-- Record set --
------------------------------------

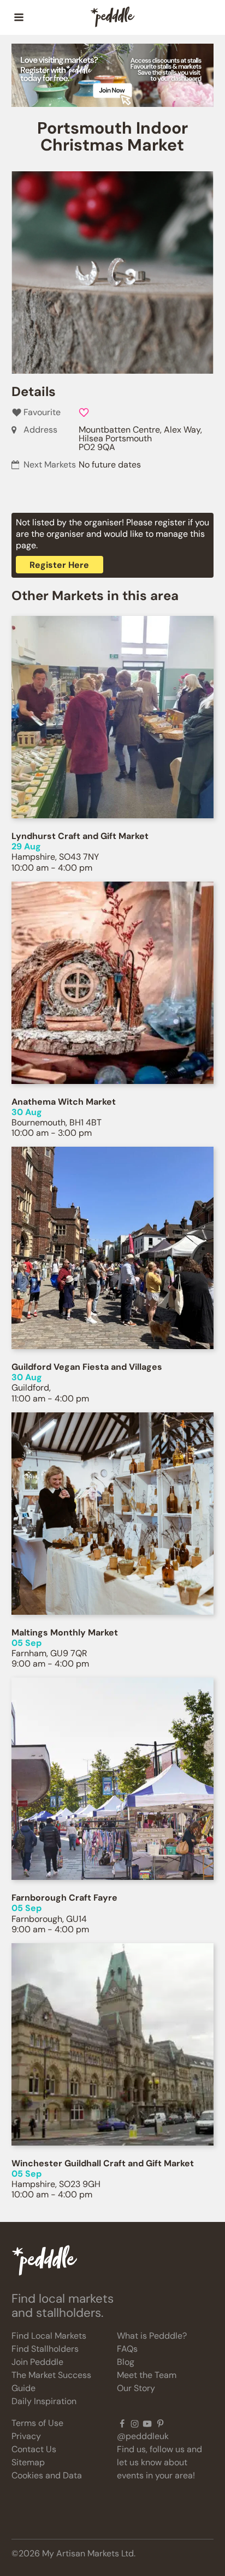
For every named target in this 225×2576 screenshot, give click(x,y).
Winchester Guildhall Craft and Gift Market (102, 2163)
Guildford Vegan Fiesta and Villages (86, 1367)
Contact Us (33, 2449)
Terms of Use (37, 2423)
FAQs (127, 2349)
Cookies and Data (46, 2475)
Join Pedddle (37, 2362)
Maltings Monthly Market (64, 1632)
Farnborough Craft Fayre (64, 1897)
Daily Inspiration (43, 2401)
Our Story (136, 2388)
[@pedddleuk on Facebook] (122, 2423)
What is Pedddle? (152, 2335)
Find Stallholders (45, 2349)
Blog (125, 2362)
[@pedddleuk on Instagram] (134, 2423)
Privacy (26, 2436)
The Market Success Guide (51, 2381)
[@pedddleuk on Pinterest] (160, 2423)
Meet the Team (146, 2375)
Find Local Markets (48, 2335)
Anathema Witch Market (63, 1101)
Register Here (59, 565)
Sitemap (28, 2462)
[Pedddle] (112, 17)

------------------------------------

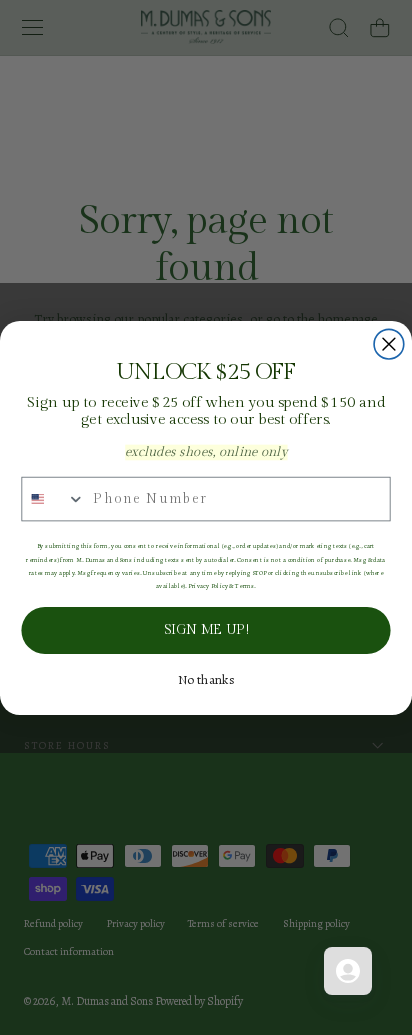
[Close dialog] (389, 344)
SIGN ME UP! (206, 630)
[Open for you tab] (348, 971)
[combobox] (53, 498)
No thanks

------------------------------------

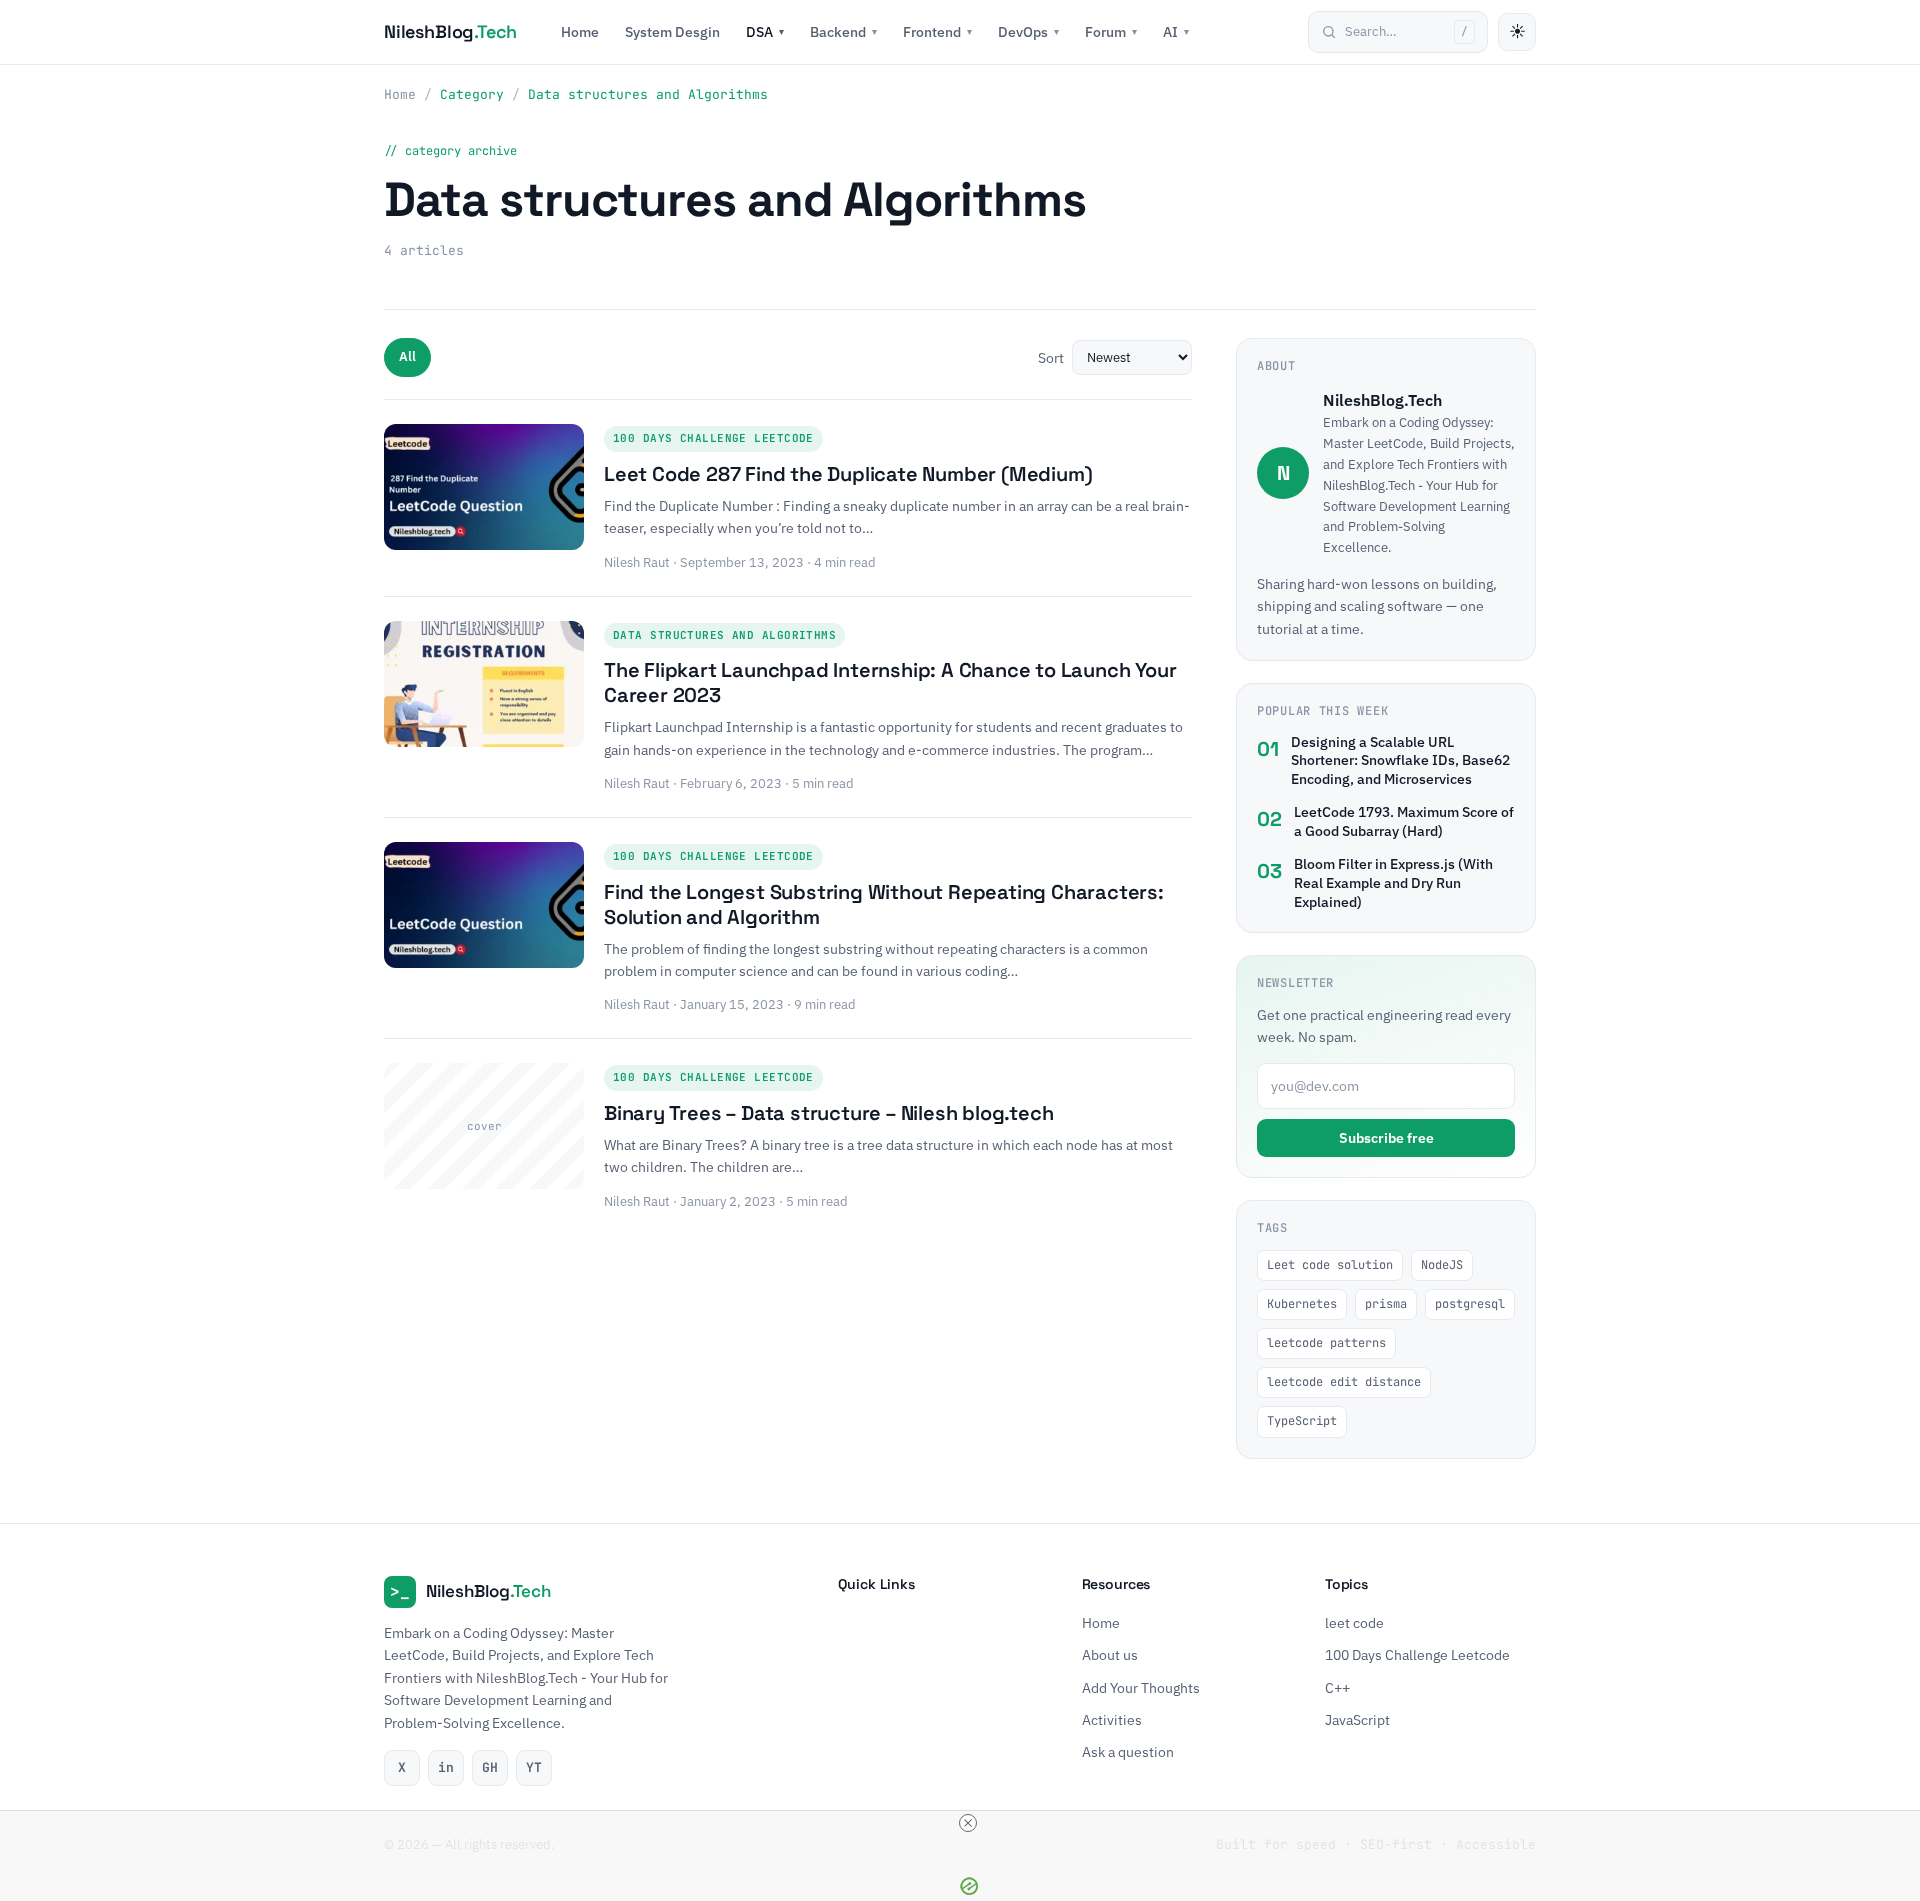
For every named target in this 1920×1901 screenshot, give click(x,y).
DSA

------------------------------------

-- What you should do --
When you reach the line containing "For every named target in this 225×2576" in the data above, start copying exactly, and stop after the line containing "[@pedddleuk on Facebook] (122, 2423)".

-- Exercise result --
For every named target in this 225×2576 screenshot, give click(x,y).
Winchester Guildhall Craft and Gift Market (102, 2163)
Guildford Vegan Fiesta and Villages (86, 1367)
Contact Us (33, 2449)
Terms of Use (37, 2423)
FAQs (127, 2349)
Cookies and Data (46, 2475)
Join Pedddle (37, 2362)
Maltings Monthly Market (64, 1632)
Farnborough Craft Fayre (64, 1897)
Daily Inspiration (43, 2401)
Our Story (136, 2388)
[@pedddleuk on Facebook] (122, 2423)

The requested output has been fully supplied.